▶ Ejercicio propuesto:
Prosigue el fragmento sobre los efectos del cambio climático en Bolivia a partir de su última oración.

▶ Fragmento de página:
Aunque los crecientes problemas económicos y políticos han disminuido la atención pública sobre otros temas, la persistencia y gravedad de los efectos nocivos del cambio climático nos recuerdan que, como el resto de la humanidad, Bolivia atraviesa por una crisis que amenaza con modificar definitivamente las condiciones de vida que hemos conocido hasta ahora.
En un informe reciente, el Servicio Climático de la Unión Europea ha revelado que, en el periodo de enero 2023 a enero 2024, el mundo superó los 1,5°C de calentamiento global, ocasionando que en muchos países se registren temperaturas por encima de las conocidas. Precisamente, en octubre de ese año, Bolivia alcanzó en promedio los 40,3°C llegando, en algunos municipios como Yacuiba, a los 45°C. En noviembre del año pasado, desde la ONU se advertía que, al ritmo actual, el mundo se dirige hacia un aumento de su temperatura media de entre 2,5ºC y 2,9ºC.
Las consecuencias del aumento de las temperaturas, generadas por el efecto invernadero y agravados en nuestra región por los fenómenos de El Niño y La Niña, son responsables de desastres naturales como la sequía y las inundaciones prolongadas que tienen un resultado dramático en la producción agrícola y pecuaria, los regímenes hidrológicos y la biodiversidad, lo que a su vez impacta significativamente en el aumento de la pobreza, la inseguridad alimentaria, daños a la salud y los servicios sanitarios, la migración y la desigualdad.

▶ Datos proporcionados:
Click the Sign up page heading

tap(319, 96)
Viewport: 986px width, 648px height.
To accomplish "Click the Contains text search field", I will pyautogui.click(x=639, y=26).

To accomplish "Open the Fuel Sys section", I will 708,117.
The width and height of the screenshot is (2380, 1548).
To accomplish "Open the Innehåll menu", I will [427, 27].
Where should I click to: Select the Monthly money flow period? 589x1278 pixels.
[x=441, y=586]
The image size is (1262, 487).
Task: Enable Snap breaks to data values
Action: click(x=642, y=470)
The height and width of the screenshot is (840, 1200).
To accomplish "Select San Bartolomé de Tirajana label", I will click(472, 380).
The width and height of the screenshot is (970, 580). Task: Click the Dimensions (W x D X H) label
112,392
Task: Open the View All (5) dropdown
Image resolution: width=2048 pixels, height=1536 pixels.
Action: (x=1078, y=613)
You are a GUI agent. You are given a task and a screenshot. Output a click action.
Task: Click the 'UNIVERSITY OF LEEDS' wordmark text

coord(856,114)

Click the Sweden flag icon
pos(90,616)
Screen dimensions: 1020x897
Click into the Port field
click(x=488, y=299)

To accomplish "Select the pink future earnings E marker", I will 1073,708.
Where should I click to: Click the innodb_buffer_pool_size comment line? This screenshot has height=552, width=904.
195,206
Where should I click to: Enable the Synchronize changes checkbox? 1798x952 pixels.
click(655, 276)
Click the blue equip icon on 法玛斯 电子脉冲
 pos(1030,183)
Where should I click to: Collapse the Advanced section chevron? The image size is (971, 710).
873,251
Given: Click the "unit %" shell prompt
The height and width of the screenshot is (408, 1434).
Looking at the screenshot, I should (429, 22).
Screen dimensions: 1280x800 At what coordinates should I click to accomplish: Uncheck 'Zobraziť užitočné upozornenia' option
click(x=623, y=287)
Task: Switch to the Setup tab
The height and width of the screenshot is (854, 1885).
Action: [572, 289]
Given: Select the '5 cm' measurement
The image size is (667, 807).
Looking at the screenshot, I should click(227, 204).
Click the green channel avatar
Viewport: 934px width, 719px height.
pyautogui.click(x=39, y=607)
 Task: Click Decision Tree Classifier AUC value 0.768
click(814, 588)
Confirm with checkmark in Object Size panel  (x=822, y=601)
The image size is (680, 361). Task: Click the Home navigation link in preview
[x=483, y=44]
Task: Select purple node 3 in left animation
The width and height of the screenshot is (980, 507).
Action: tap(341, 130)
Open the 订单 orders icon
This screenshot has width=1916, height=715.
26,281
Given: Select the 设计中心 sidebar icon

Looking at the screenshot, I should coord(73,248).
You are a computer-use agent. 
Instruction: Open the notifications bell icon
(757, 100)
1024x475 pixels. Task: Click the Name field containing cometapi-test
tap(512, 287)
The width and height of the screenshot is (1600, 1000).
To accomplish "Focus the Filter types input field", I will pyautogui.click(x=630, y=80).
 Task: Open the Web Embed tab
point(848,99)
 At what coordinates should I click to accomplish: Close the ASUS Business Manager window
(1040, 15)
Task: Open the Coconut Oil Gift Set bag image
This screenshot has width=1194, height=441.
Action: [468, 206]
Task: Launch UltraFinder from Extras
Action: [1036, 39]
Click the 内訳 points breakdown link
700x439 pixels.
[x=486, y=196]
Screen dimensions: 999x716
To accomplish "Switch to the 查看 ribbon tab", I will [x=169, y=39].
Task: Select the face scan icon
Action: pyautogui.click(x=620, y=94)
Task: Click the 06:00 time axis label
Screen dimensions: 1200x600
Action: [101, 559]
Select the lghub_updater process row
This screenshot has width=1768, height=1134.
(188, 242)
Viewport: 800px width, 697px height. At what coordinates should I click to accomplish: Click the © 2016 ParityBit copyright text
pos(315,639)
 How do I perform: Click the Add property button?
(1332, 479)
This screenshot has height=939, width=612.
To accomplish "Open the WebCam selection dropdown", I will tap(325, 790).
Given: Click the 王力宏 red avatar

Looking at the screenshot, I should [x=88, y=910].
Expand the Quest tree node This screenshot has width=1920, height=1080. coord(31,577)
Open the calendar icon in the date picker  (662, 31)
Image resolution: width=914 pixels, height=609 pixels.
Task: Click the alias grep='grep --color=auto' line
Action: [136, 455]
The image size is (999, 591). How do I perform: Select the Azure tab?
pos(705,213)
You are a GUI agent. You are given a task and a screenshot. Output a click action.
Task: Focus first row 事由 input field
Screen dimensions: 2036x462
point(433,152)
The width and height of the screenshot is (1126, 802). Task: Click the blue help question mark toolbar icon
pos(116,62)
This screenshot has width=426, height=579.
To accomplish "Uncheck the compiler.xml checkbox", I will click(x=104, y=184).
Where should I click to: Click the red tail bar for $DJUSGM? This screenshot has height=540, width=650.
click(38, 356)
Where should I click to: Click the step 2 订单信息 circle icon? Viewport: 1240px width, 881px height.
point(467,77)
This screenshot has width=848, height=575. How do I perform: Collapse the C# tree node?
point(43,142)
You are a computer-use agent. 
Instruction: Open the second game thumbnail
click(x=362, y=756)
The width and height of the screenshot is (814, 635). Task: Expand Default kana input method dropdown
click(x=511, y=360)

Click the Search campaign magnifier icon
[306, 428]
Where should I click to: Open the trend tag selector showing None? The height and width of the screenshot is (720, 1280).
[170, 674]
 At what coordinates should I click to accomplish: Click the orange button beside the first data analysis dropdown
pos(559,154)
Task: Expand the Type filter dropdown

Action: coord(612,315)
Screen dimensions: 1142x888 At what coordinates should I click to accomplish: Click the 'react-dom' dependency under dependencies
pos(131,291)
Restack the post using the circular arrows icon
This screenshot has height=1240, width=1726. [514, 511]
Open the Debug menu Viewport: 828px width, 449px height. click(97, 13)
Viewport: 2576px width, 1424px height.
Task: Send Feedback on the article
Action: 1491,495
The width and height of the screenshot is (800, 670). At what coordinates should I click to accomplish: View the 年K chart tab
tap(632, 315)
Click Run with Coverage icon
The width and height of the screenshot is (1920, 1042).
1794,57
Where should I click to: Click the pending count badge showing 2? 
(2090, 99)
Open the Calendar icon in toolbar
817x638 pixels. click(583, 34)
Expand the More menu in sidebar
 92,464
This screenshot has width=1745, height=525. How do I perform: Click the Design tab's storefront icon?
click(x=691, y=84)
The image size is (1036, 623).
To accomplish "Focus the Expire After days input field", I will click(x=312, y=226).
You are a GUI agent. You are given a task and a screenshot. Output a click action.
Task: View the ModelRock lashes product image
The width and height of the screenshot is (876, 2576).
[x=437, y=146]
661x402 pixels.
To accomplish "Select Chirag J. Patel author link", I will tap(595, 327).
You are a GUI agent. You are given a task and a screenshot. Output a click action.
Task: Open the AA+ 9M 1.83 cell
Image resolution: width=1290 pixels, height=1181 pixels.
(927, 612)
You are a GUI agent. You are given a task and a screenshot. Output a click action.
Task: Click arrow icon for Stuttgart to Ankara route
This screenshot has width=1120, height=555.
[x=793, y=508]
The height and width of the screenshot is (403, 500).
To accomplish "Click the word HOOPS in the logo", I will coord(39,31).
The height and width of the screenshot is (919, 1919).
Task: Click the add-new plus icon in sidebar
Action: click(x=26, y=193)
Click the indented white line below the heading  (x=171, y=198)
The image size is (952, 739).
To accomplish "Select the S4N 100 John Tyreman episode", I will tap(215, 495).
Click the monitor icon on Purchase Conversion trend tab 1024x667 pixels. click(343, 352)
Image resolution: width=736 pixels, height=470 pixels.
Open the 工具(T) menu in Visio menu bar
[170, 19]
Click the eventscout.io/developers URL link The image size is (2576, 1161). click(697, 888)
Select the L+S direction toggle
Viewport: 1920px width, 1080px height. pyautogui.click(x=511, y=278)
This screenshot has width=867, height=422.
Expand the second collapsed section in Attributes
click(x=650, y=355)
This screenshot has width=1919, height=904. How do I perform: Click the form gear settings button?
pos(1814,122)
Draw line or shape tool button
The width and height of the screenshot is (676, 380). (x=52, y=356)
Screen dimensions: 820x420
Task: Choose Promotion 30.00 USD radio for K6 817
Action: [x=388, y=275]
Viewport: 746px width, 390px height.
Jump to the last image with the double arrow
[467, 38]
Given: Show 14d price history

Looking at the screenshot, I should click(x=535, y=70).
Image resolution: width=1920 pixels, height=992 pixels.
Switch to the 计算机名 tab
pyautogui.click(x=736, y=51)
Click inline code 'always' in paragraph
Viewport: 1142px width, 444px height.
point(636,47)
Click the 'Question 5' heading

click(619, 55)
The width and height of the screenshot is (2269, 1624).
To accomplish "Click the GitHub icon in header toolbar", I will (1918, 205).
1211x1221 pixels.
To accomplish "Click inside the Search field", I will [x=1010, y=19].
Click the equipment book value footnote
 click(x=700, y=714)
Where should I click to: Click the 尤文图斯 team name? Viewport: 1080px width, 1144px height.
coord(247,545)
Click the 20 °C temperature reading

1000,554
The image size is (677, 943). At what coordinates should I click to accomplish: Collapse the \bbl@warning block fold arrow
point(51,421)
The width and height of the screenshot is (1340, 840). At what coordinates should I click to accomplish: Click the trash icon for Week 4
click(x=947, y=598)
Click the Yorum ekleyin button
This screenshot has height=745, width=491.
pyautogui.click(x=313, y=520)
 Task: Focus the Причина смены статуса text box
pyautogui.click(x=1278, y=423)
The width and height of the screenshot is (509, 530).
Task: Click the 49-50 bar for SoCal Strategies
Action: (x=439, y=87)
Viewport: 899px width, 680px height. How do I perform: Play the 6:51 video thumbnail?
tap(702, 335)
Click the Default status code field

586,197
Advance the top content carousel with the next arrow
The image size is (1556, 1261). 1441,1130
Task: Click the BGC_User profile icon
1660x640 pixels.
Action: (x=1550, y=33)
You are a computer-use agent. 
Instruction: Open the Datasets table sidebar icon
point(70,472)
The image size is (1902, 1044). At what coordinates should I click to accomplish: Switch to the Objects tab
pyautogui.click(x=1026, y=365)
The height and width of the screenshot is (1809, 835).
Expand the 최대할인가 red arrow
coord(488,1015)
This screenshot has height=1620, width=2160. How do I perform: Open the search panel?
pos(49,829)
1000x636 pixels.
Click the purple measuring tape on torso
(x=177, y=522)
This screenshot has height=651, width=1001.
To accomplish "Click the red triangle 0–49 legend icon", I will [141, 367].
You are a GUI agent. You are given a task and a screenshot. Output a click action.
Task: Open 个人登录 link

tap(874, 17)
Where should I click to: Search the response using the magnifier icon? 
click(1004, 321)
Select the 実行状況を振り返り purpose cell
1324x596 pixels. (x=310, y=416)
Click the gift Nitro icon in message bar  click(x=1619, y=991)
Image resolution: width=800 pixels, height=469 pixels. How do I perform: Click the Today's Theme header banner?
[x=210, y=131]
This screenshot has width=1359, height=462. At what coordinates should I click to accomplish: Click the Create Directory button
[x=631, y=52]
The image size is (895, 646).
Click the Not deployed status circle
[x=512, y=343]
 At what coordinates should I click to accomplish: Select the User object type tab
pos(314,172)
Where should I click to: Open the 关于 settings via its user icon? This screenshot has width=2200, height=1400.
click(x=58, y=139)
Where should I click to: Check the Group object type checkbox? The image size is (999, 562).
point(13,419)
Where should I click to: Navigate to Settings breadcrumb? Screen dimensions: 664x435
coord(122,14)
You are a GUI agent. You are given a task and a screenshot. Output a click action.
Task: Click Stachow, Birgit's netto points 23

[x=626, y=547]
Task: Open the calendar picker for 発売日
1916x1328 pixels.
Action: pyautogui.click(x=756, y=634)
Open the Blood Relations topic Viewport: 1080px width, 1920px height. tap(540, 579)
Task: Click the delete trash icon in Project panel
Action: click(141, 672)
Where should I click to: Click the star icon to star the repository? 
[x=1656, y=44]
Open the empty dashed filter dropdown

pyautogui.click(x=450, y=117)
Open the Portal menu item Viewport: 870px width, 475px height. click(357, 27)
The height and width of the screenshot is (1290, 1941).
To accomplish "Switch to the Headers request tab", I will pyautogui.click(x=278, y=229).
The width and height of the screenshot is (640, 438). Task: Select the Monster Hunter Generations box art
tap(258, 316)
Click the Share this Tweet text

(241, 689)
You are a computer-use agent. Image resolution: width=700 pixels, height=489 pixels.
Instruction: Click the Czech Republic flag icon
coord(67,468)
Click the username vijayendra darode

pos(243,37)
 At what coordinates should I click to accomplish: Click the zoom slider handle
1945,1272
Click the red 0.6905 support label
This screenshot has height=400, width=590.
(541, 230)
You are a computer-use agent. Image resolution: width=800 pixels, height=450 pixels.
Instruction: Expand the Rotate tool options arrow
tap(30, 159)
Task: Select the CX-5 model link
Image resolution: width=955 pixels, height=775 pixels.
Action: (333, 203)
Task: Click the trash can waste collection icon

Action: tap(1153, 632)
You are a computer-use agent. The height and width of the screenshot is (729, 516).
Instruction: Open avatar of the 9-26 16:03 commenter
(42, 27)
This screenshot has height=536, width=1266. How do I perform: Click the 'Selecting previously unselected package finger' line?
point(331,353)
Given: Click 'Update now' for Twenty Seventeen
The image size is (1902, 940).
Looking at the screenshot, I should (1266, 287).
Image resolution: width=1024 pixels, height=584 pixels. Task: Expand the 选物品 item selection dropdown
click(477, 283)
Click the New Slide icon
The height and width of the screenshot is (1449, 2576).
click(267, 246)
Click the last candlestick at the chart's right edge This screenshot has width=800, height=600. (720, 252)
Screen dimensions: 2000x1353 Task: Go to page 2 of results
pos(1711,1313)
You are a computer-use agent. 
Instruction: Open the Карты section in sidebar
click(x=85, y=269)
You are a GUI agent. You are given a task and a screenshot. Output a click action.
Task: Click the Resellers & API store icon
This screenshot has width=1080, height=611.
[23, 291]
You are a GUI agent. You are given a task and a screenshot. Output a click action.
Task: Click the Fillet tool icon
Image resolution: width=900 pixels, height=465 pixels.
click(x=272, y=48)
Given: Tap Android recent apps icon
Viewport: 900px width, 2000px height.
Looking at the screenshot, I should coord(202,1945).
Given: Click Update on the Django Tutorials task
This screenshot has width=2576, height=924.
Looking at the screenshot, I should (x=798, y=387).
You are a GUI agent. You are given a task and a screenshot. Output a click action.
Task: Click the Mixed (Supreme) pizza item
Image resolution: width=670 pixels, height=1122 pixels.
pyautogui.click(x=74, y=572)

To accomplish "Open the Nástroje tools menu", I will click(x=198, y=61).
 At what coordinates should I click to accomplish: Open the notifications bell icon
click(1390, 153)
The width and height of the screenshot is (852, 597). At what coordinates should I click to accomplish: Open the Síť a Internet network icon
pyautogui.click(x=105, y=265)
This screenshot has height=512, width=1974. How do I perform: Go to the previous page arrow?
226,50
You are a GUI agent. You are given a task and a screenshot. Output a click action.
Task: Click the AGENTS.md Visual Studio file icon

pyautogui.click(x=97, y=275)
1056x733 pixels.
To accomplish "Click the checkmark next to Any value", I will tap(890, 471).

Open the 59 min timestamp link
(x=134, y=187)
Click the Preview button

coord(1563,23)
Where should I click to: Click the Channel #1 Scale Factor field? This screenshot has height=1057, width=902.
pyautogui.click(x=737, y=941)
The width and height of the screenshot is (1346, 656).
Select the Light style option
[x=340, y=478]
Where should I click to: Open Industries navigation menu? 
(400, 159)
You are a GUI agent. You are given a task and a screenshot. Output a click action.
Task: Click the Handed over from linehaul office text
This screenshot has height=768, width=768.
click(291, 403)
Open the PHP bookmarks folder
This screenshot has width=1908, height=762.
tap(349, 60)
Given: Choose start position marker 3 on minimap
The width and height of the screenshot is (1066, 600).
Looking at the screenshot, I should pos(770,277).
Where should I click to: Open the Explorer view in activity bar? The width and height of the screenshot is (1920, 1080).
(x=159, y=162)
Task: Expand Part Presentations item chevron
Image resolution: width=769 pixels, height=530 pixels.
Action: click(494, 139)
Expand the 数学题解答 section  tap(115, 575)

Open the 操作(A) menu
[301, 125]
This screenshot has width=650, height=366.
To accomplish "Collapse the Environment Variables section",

▶ Respuesta escrita:
En el caso de Bolivia, el efecto es aún más crónico debido a la presencia de varios de los factores de riesgo y vulnerabilidad, como la crisis económica, la inestabilidad política, las migraciones internas, los patrones de urbanización, la explotación descontrolada e ilegal de los recursos naturales y la degradación ambiental.
El reporte EM-DAT, una base de datos mundialez sobre desastres naturales, administrado por la Universidad de Lovaina, señala que entre 1965 y 2020, Bolivia, experimentó 84 fenómenos meteorológicos extremos como sequías, inundaciones, incendios forestales, deslizamientos y olas de calor, que causaron daños por 3.700 millones de dólares, equivalentes al 9% del PIB actual.
El año pasado nuestro país soportó una de las sequías más extremas en los últimos años. Siete departamentos presentaron una drástica caída en la disponibilidad de agua y 124 municipios con 550.000 familias se declararon en desastre. Debido además a que hemos perdido el 50% del área de los glaciares de la cordillera, el lago Titicaca descendió a su nivel histórico más bajo; las represas que alimentan la ciudad de Potosí casi desaparecieron y las de El Alto perdieron tanta agua que fue necesario el racionamiento.
Cerca del 70% de los cultivos de granos, especialmente quinua, se dañaron y más de 100.000 cabezas de ganado fueron afectadas. Sin embargo, algunos especialistas estiman que la situación en 2024 podría empeorar ya que el país transita hacia el fenómeno de El Niño, caracterizado por la falta de lluvias.
Uno de los mayores problemas es que, pese a que Bolivia está entre los países con mayor disponibilidad de agua en el mundo, posee un déficit anual que afecta al 13% de la población urbana y al 38% de la población rural; además, es el país con menor capacidad de almacenamiento en embalses de agua de la región.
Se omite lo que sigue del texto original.